Records from a data collection
<<<<
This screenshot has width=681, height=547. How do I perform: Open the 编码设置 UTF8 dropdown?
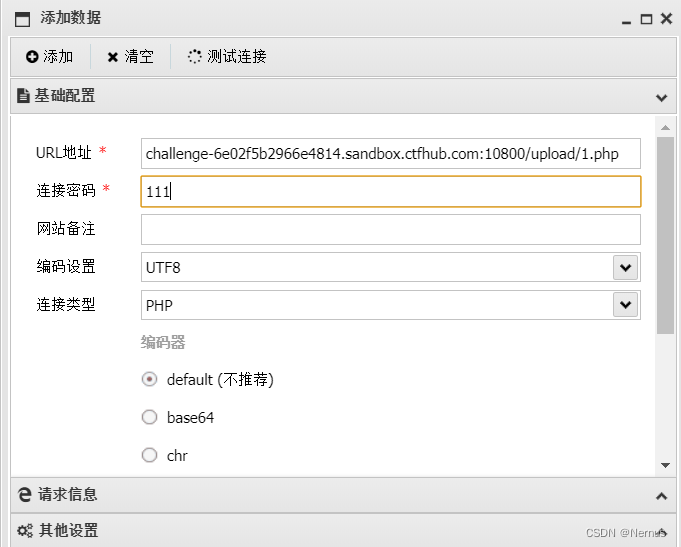[625, 267]
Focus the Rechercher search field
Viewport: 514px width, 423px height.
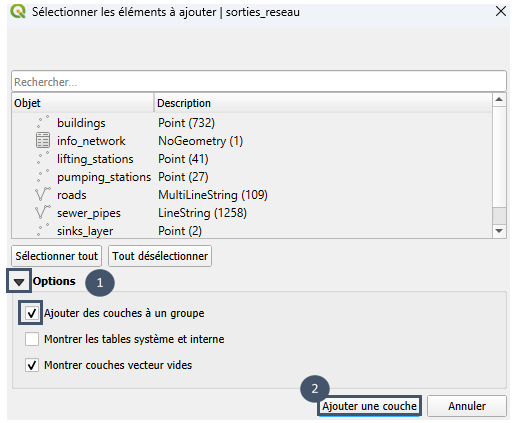click(x=259, y=82)
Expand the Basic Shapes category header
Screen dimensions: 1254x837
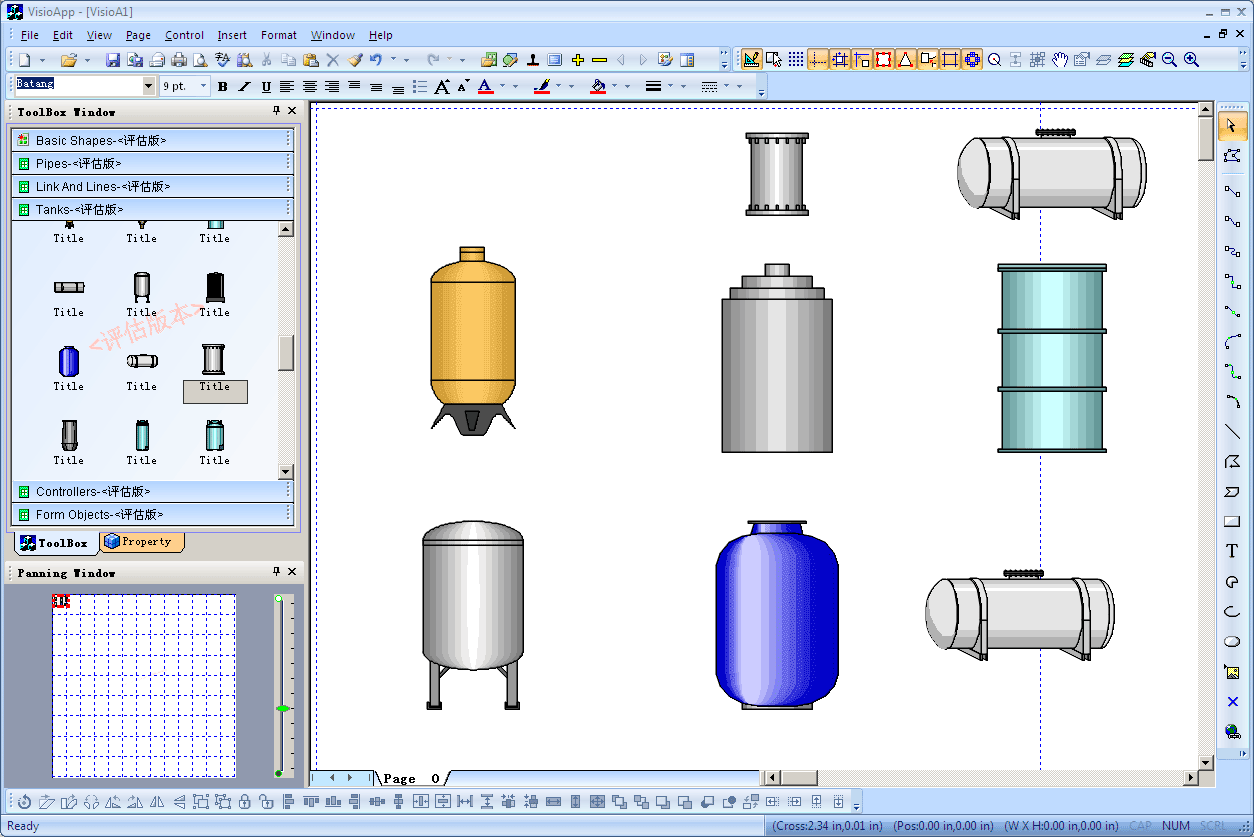[101, 141]
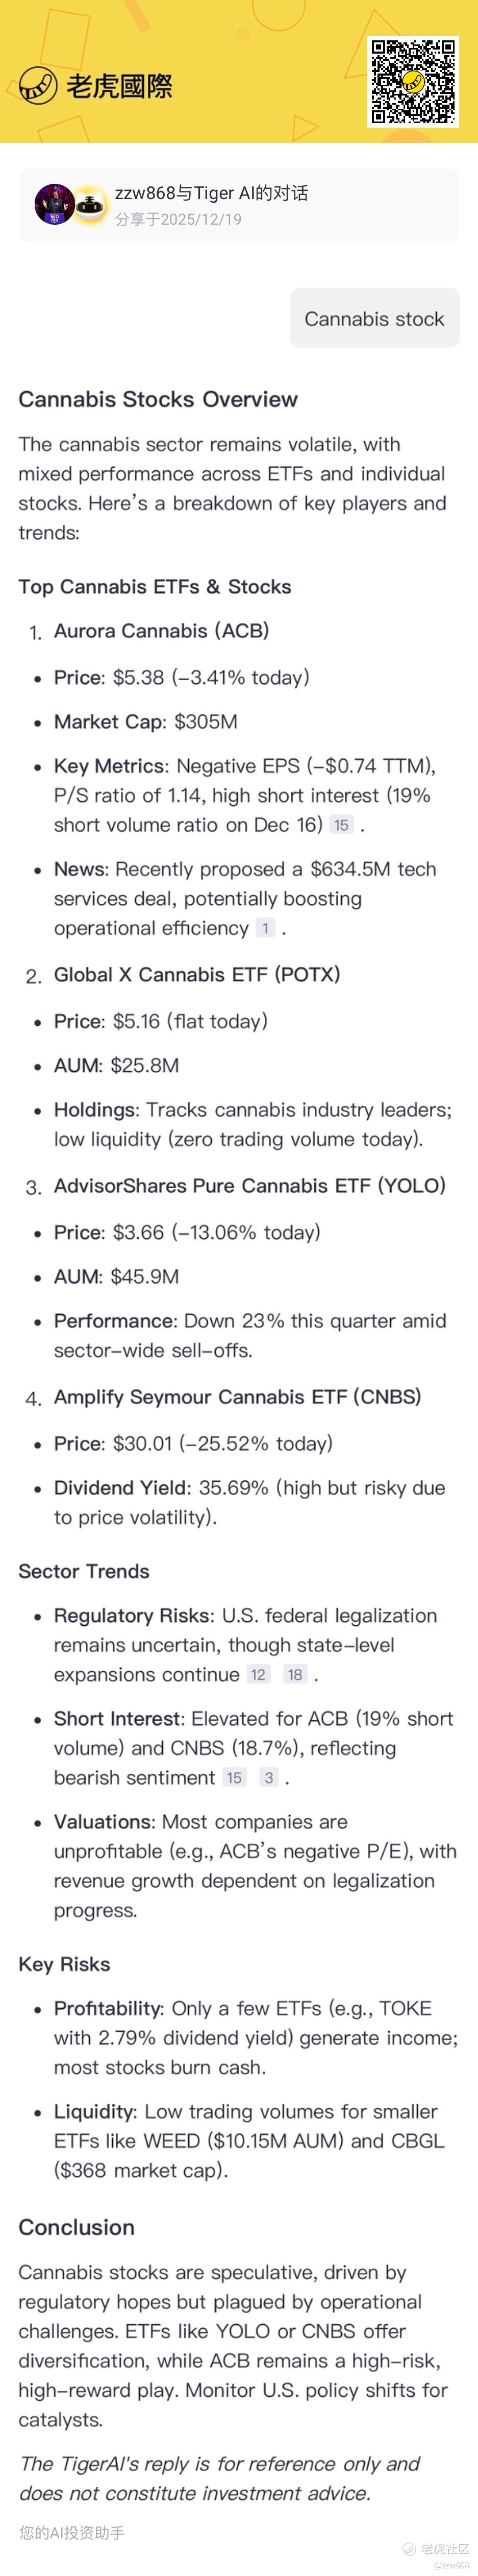Click the 老虎國際 brand name
478x2576 pixels.
point(119,87)
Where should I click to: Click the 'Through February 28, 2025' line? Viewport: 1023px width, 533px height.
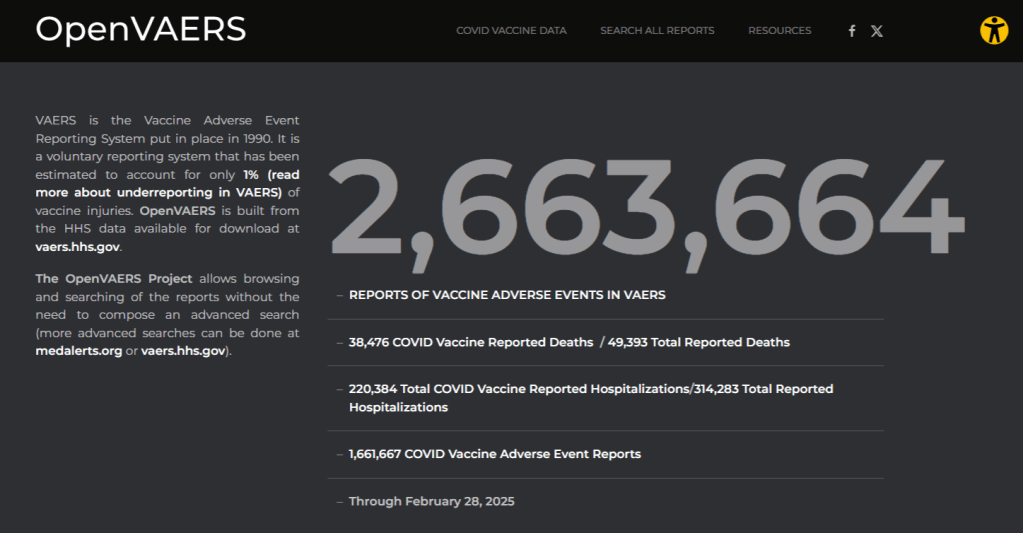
>>>>
YOUR OBJECTIVE: Would you please copy, exactly and only, the lines from the one with "Viewport: 514px width, 423px height." through the end of the entries above, skipping every picture?

SOLVED PROBLEM:
Viewport: 514px width, 423px height.
click(x=259, y=82)
Expand the Basic Shapes category header
Screen dimensions: 1254x837
[101, 141]
Click the 老虎國際 brand name
478x2576 pixels.
point(119,87)
Where should I click to: Click the 'Through February 28, 2025' line? Viewport: 1023px width, 533px height.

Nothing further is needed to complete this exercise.